Are you saying the styles area a waste of time, or Office? LOL

When I first got started with Office, and got into styles, the program was a total mess. Often I couldn't even save a doc without Word crashing, and way too many times, I would lose half of a document. Sometimes, I even had to start over.

Then a new version came out, and things worked pretty good, and once I got a handle on styles and formatting there, I can't say I had any problems. I'm talking about writing various in house plans. It was also an Office only environment.

LO, on the other hand, baffles me more than Word ever did. I have to own up to not working very hard with styles and formatting yet. Have no reason to learn it, and haven't taken the time to just sit down with it.

But, just last night, found an issue with outlines in the current version. And it's a situation that should never have happened, and should have been fixed long ago. I've seen enough of these recurring things that I've started looking at alternatives, including commercial suites.

As I noted in private email, LO still has not assigned two bugs I filed to anyone yet. They are classified a low priority. As I mentioned, the issues are *not* low priority to me, so if they don't want to fix them, I'll pay for a program where the developers do care to fix the low priority issues.

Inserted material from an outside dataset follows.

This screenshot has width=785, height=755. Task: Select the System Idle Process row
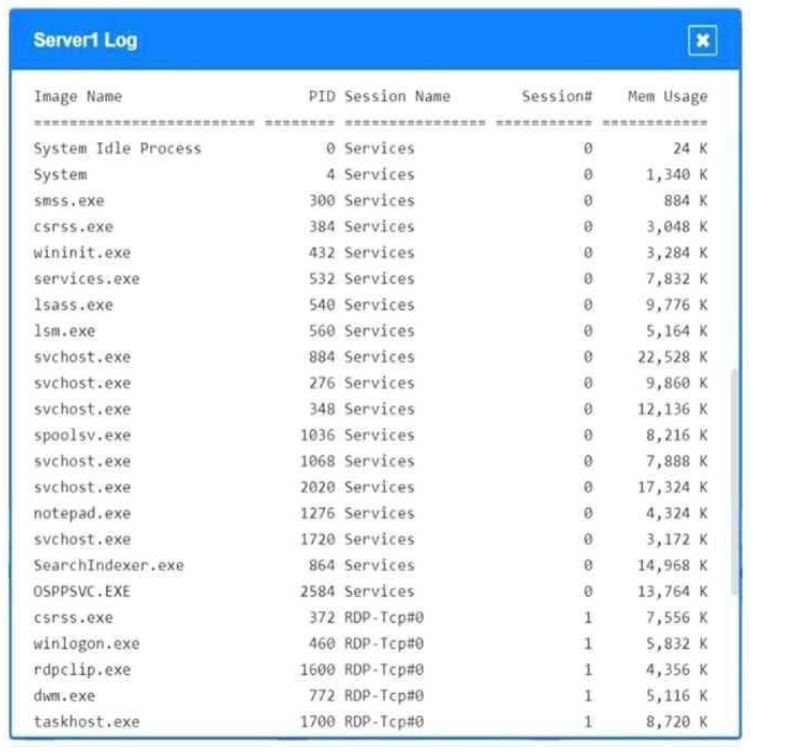[x=117, y=148]
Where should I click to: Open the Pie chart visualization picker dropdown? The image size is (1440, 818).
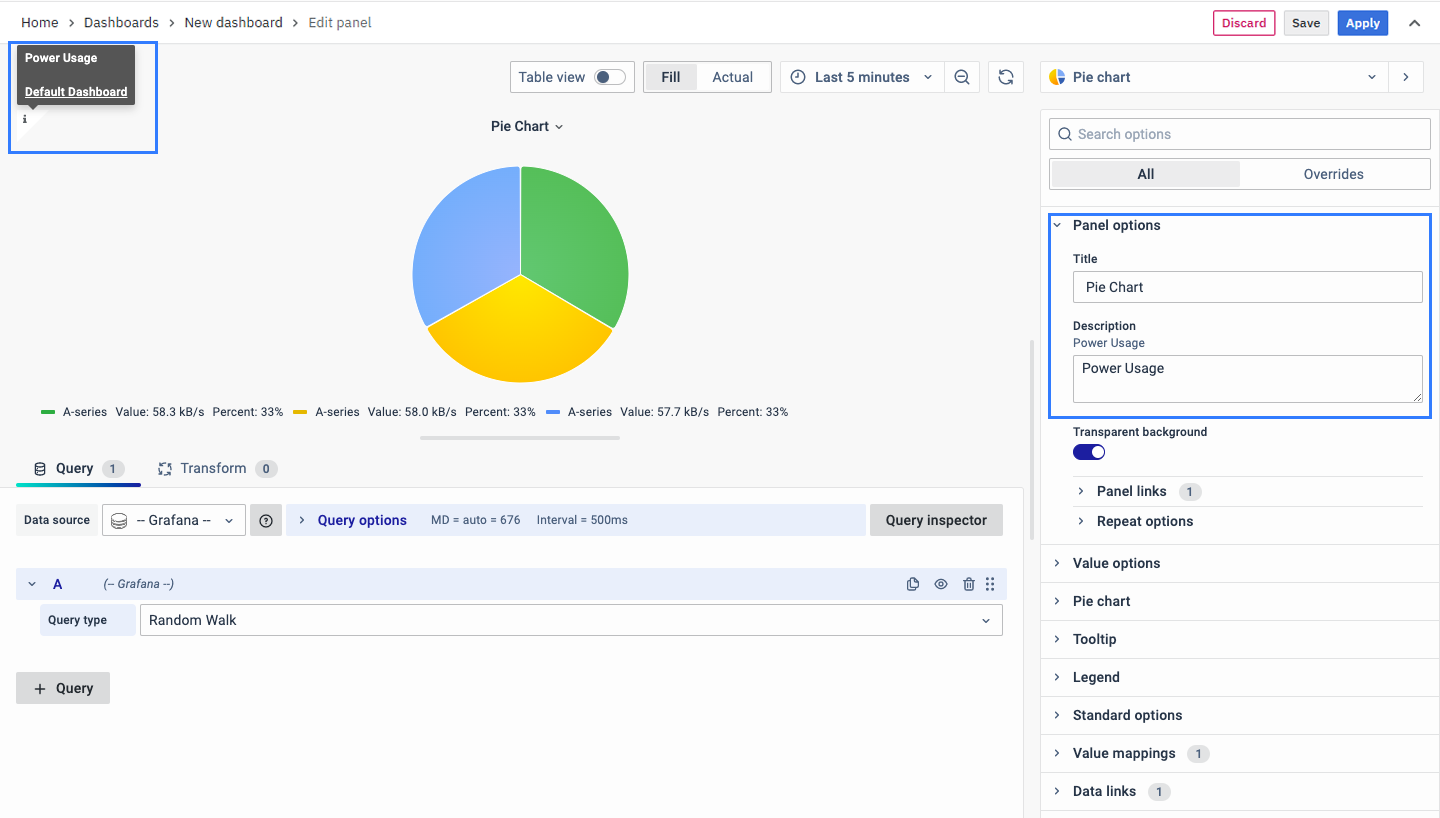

In LibreOffice just start by using the default ones. Don't even set-up new ones. Instantly

> you see a rise in quality and productivity. Then show how changing the defaults ripples
> through the whole document but keeps it looking very high quality.>

The problem is that people have become so accustomed to the poor quality of documents

> that anyone insisting on higher quality is seen as a fuddy-duddy, someone to ignore and
> ridicule even if that person is in authority.

+1

<snip>

Hi :slight_smile:
At my work place they have just run a 3 month training course in MS Office

> 2010. We are 2 months in and people still don't know how to select a printer
> or turn the machine on or off. The tutor has to do all that. I was also
> expecting a few to teach me how to place images to get the flexibility that
> LibreOffice gives me but they don't know how to get an imagine in let alone
> how to set it up or move it around.

This sounds to me like you have a class of students who need to be taught computer basics before being sent to an Office class.

One of my other personal gripes about today's computer users and some employers.

<snip>

Hi,

I use styles as much as I can, just to achieve consistent formatting, to say nothing of time saving.

I find that most people I know who use word processors as a (barely glorified) typewriter are those who are most resistant to using styles.